Lucid Slashes Jobs Again as New CEO Races to Revive EV Maker

Lucid Motors is cutting roughly 18% of its US workforce, just four months after slashing 12% of staff in February.
New CEO Silvio Napoli, who took the top job on June 1, is driving the move to simplify the company and sharpen execution.
Chief Operating Officer Marc Winterhoff, who served as interim CEO for over a year before Napoli arrived, has left the company effective immediately. Lucid has eliminated the COO role entirely rather than backfill it.
Winterhoff will receive severance, security support, and gets to keep his company vehicle, per a regulatory filing.
"These are difficult decisions taken to align production with demand, reduce inventory, and adapt to declining market conditions," a Lucid spokesperson said.

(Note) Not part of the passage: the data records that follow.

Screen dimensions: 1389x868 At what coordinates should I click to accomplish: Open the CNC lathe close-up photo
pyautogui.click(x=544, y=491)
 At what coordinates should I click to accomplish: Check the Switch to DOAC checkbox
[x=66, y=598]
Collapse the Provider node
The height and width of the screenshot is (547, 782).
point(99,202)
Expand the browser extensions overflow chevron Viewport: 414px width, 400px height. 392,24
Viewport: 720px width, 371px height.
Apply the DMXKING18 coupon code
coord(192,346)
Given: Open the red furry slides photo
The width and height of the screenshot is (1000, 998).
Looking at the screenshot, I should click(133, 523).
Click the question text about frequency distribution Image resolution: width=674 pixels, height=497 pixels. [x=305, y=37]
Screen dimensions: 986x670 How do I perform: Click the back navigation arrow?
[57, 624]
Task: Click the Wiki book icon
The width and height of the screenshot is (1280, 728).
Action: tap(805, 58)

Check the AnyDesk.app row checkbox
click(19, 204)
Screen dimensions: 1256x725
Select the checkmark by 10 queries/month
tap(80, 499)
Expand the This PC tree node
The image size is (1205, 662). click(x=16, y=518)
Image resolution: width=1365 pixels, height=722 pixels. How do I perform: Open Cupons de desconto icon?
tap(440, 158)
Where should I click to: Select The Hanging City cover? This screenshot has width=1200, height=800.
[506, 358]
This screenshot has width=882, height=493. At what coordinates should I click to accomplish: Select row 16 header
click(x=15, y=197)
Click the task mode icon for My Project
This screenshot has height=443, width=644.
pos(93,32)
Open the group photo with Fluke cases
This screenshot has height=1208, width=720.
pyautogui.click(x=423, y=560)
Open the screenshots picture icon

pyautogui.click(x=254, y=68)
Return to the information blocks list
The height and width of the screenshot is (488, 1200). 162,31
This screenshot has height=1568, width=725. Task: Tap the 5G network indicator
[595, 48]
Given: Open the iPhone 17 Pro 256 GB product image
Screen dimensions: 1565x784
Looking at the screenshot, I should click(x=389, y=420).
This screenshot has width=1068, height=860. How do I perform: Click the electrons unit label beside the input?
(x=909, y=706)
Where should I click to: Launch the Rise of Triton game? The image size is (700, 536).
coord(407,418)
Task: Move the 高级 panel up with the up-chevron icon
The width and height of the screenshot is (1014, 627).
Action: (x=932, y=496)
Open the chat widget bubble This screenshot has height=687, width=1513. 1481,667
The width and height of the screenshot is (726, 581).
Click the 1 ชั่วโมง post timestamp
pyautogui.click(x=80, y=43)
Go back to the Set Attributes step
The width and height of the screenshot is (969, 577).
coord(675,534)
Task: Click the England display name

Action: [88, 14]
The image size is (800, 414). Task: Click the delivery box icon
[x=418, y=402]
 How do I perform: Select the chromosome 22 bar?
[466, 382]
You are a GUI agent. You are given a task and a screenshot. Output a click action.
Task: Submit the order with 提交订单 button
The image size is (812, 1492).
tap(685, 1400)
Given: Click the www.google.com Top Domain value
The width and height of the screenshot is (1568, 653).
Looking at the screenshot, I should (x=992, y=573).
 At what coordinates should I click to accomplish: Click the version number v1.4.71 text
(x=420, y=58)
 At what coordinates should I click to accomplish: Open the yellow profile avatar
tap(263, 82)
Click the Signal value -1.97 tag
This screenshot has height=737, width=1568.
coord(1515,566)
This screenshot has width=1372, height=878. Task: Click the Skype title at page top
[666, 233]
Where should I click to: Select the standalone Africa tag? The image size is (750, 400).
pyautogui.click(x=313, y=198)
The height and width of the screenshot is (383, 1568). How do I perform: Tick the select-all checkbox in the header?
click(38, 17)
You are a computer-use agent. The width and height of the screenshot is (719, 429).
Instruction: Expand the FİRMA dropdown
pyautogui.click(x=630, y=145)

The restructuring is expected to generate roughly $158M in annualized savings and cost the company approximately $32M in cash charges, mostly severance and benefits. Lucid expects the process to wrap up by the end of Q3.
Lucid reported 9,000 employees globally as of Dec. 31, 2025, before the February round. The company lost $2.7B on $1.35B in revenue in 2025 and had negative free cash flow of $3.8B last year.
The stock fell on the news and is down over 50% in 2026. Rivals Rivian and Tesla have fallen 20% and 9%, respectively, over the same period.
Lucid suspended its full-year production guidance of 25,000 to 27,000 vehicles earlier this year. First-quarter deliveries were flat year-over-year, though revenue rose 20% for the period.
The company also raised capital recently through a $550M injection from entities tied to the Saudi Public Investment Fund, which owns Lucid. That dilution has added to investor frustration.
Executive turnover has been relentless. Longtime CEO Peter Rawlinson resigned in Feb. 2025. Chief Engineer Eric Bach was let go in late 2025 and filed a wrongful termination lawsuit. More than a dozen senior leaders have departed over the past two years.
Lucid is still pushing forward on two near-term bets: the Cosmos SUV, a mass-market vehicle expected to launch later this year starting under $50K, and a luxury robotaxi service with Uber and Nuro slated to debut in San Francisco. Whether Napoli's restructuring gives those programs enough runway remains the central question for investors watching the stock.